## Problem set:
**1)** In the article about the Panasonic job losses, how many people are losing their job at Panasonic?
**2)** In the article about the Panasonic job losses, write out the part that opens with "Brown said the" and closes with "not hear back.", replacing "hopeful" with "confident".

Brown was told that the Panasonic jobs are going overseas.

“We’re very concerned about the employees and what will happen to the employees,” Brown said. “They will be working to assist the employees either with training, new jobs, job fairs, severance pay, and a variety of things they are doing to try and assist all their employees in trying to find re-employment.”

403 people are losing their job at Panasonic.

Brown said the news doesn’t tarnish Tesla’s legacy in Buffalo because of the job numbers touted by the plant. He said he’s hopeful that all of those employees who lost their jobs will be re-hired.

WBEN contacted Assemblyman Sean Ryan, who recently toured the facility, and State Senator Tim Kennedy for comment but did not hear back.

The $750 million facility has been criticized for years for its use of taxpayer dollars to build the plant, including an illegal bid-rigging scheme that resulted in members of the Cuomo administration going to prison. There’s also been a lack of transparency from Tesla about the plant and concerns about the job numbers.

Republican Assemblyman Angelo Morinello said he’s concerned about the hiring numbers and whether or not the company hired people just to fill a quota so as to avoid a $41 million penalty on April 1.

“We have to be more vigilant when we look at funding for these gigantic projects as to what the real potential is,” Morinello said. “At this point, I don’t really know what they’re producing there. There’s lots of hyperbole and discussions and articles, but in actuality, what concerns me is is this a folly? Did we waste the money? If it is, what are we going to do to recoup it?”

Morinello said he was happy with Empire State Development’s statement that said they will vet the job numbers. He said he hopes the ESD will look at the full-scope of employment.

Morinello said lawmakers outside of the region are more focused on other issues like the budget and bail reform instead of Tesla.

## Dataset section:

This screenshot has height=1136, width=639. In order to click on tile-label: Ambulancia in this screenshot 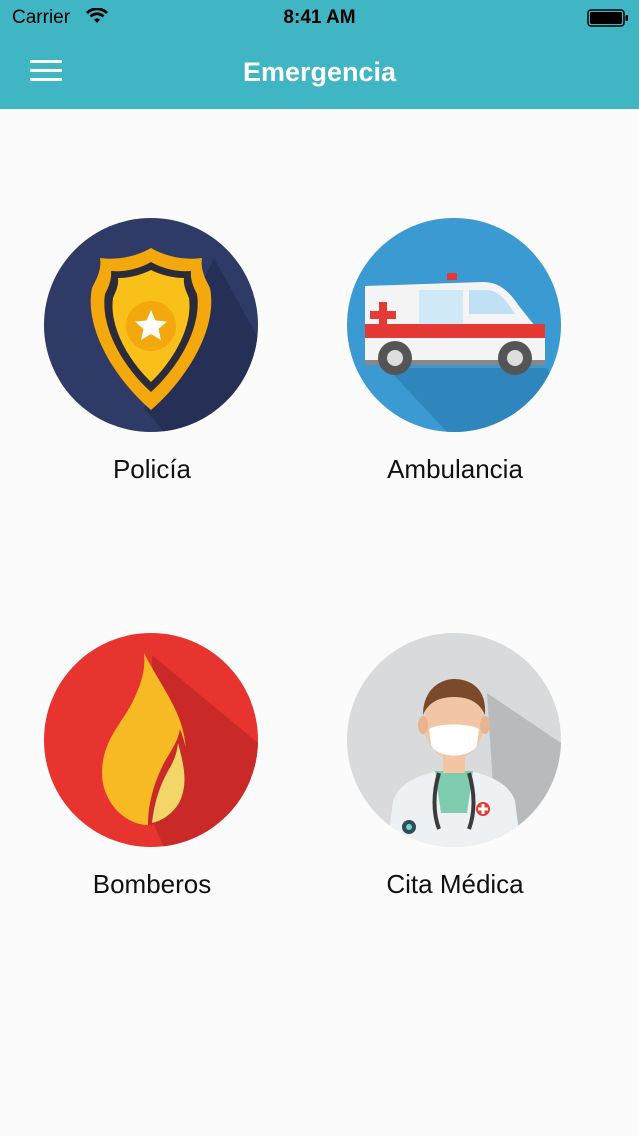, I will do `click(455, 469)`.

## Solutions below:
**1)** 403 people.

**2)**
Brown said the news doesn’t tarnish Tesla’s legacy in Buffalo because of the job numbers touted by the plant. He said he’s confident that all of those employees who lost their jobs will be re-hired.

WBEN contacted Assemblyman Sean Ryan, who recently toured the facility, and State Senator Tim Kennedy for comment but did not hear back.